**PAGE EXCERPT:**
▼
14 responses to “The Man Booker Prize Shortlist 2015

  1. I have a Brief History and Spool in my reading stack but I’m halfway through A Little Life at the moment – it’s brilliant, harrowing and I’m completely engrossed.

  2. As always, many thanks for your thoughts. Haven’t read A Little Life yet but I have it reserved at my library. For me, A Spool of Blue Thread is one of Anne Tyler’s best and I thoroughly recommend it.

  3. Jon

    So pleased to see a shortlist that includes A LITTLE LIFE and A SPOOL OF BLUE THREAD. My two books of 2015! Couldn’t be more different from each other, apart from their technical excellence and sheer readability. Hurrah!

  4. Have read A Brief History, A Little Life and the Fishermen. All are briliiant and would be happy to see anyone of those three pick up the prize.

  5. Deborah Stevenson

    Little Life has become one of my top books of all time. I am hoping it is the winner. Spool if Blue Thread is, I think, Ann Tyler’s best ever. Loved it! Thanks for posting Simon!

  6. It seems that A Little Life is the favourite – it’s the only one I’ve read of the shortlist – and although it was unputdownable and I sort of enjoyed it, it was soap opera and had some definite faults for me.

  7. So many people keep banging on (in the nicest possible way!) about A Little Life – this has just confirmed that I really should read it! Also like the look of The Year of the Runaways.

  8. A Brief History of Seven Killings interests me most but I might, stress might, end up reading them all. My cousin did it last year but last year’s shortlist didn’t appeal to me that much. I like the look of this little lot much better.

  9. A Little Life is the only one of the longlist that made it through to the shortlist. I thought it was extraordinary though had some faults (guilty of clumsy writing on times)

  10. Janakay

    I decided to work my way through the long list this year–I take lots of the pressure off by simply trying to have them all read by the award date in October (my theory being that I might actually think the winner should be a book that didn’t even make it to the short list). At this point, I’ve read everything but “Lila” (I tend to avoid Robinson, after reading “Housekeeping”, her first novel. Beautifully written and with a story that lingered in my mind, but not on my emotional wave length) and “The Chimes;” I’m about halfway through “Sleeping on Jupiter.”
▲
**RECORD EXCERPTS:**
▼
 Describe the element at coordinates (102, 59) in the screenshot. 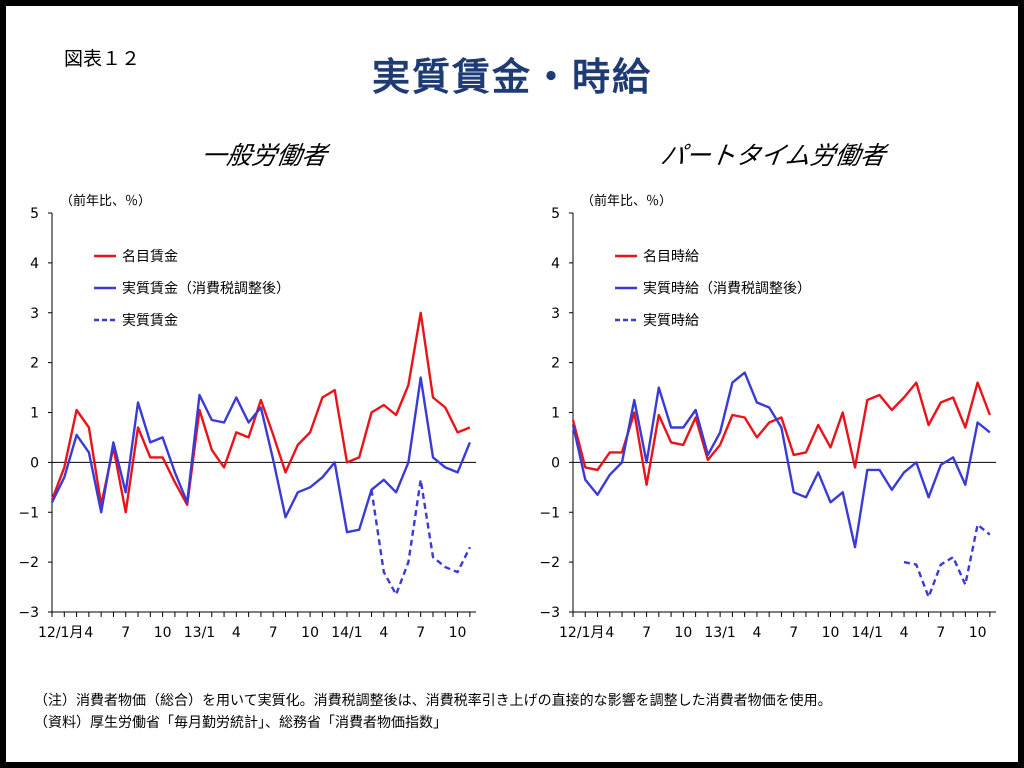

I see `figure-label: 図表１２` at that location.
▲
▼
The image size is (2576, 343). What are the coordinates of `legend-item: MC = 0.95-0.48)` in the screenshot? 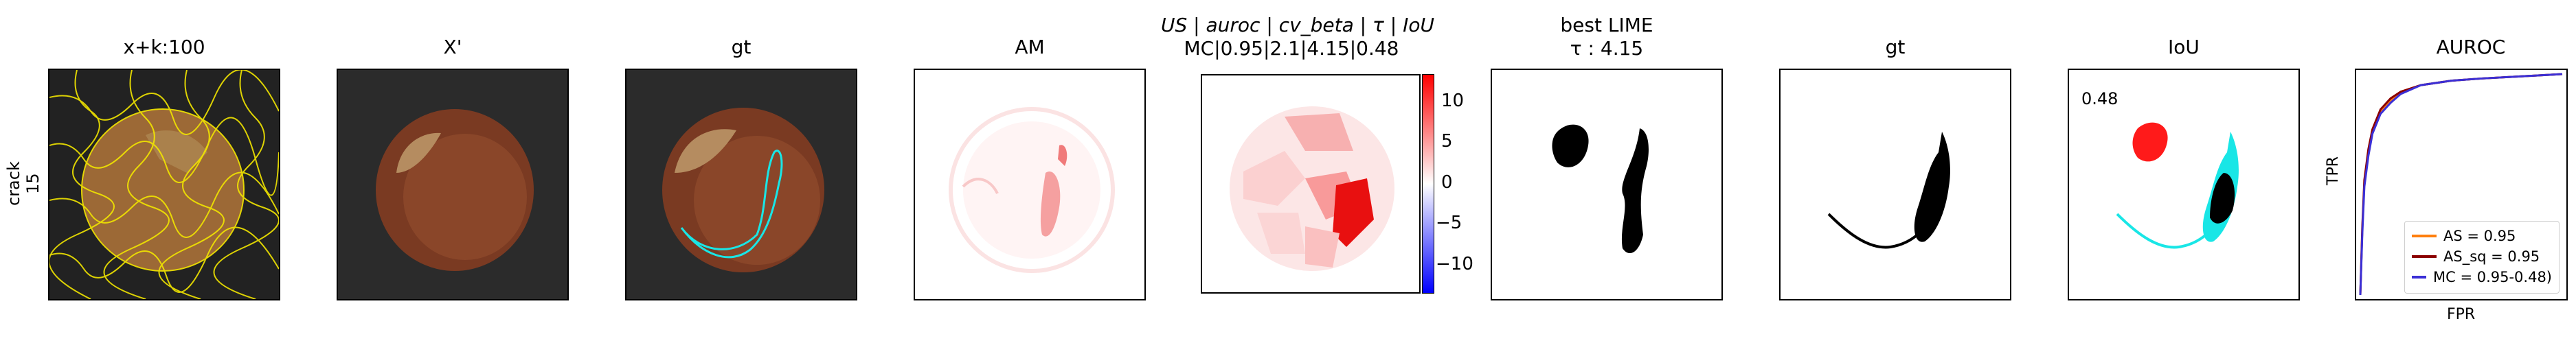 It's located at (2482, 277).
▲
▼
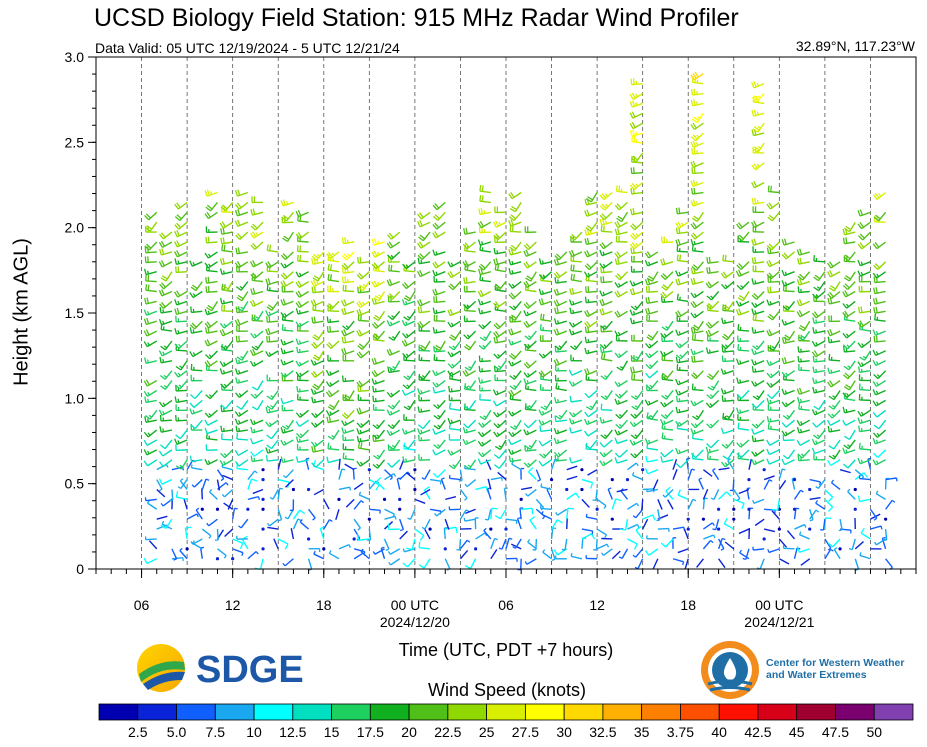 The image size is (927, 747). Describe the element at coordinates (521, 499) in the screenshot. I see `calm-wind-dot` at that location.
▲
**PROBLEM DETAILS:** Echo the comments on the 2015 Man Booker Prize shortlist word for word, everything from "So pleased to" down to "sheer readability. Hurrah!".

**RESULT OF THE TASK:**
So pleased to see a shortlist that includes A LITTLE LIFE and A SPOOL OF BLUE THREAD. My two books of 2015! Couldn’t be more different from each other, apart from their technical excellence and sheer readability. Hurrah!